News
 

LTTE ‘a brutal terror machine’: Mangala
Condoleezza lauds Lankan restraint
WASHINGTON, Jan 6 (Reuters) - Sri Lanka is seeking international pressure on the Tamil Tigers but will stick to diplomacy despite violence that has killed more than 50 people in recent weeks, the Foreign Minister said.

Foreign Minister Mangala Samaraweera, capping an official visit to Washington where he sought American help to avoid a slide back into war in the island, said Colombo was “still willing to walk that extra mile for peace.”

“This is not because of any weakness but because we are a government committed to a negotiated settlement to this problem and we do not think that war is an option,” he told reporters.

“We want to bring international pressure on the LTTE to come and sit with us at the table to discuss the weaknesses of the cease-fire and find ways and means of strengthening it so these dastardly acts do not happen again,” Mr. Samaraweera added.

Amid continuing violence, the government and the LTTE are each accusing the other of being behind a string of deadly attacks that is straining a 2002 ceasefire to breaking point.

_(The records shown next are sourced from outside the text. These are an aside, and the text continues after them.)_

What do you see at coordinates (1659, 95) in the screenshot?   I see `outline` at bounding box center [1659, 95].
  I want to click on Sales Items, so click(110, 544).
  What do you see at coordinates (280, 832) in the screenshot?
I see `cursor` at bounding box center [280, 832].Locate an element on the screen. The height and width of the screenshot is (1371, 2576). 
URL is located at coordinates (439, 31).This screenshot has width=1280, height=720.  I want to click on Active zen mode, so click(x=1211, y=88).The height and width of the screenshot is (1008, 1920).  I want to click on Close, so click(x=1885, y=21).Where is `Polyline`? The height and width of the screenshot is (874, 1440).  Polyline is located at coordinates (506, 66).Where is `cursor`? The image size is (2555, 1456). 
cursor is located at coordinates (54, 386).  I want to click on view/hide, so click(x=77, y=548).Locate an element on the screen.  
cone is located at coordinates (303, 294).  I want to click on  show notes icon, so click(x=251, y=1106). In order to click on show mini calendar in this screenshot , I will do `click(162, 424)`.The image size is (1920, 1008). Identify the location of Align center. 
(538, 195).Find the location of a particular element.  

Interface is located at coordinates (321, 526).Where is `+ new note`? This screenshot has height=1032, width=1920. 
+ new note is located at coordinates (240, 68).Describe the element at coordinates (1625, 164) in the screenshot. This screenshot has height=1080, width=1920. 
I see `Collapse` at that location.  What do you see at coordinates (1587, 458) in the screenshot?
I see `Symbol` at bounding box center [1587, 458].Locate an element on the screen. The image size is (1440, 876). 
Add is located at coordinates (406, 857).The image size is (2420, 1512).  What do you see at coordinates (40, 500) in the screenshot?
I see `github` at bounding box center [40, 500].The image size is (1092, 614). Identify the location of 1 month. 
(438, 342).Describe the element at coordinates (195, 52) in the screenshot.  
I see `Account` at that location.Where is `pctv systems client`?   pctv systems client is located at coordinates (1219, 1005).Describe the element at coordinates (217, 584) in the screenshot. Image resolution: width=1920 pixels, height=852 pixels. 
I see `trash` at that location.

Mr. Samaraweera called on the international community to press the LTTE “as much as possible, as hard as possible” to return to ceasefire talks. Despite vowing to keep talking to avoid war, he decried the LTTE as a “brutal terror machine” that had over past decades killed leading Sri Lankan Tamils as well as majority Buddhist Sinhalese.

The United States banned the LTTE in 1997 and U.S. forces have been training Sri Lankan troops, but diplomats in Colombo say there is no chance Washington would wade in militarily if the violence spirals into war.

State Department spokesman Sean McCormack told reporters that Secretary of State Condoleezza Rice had lauded the Sri Lankan government for its restraint in the face of the Tamil Tigers' provocations and vowed to work with Sri Lanka to defeat terrorism and promote peace.

Samaraweera also warned that while the government remained patient, Colombo was concerned that “there will come a point where the public would be provoked into actions which the government may not be able to control.”
Sri Lanka was trying to avoid a backlash, he added.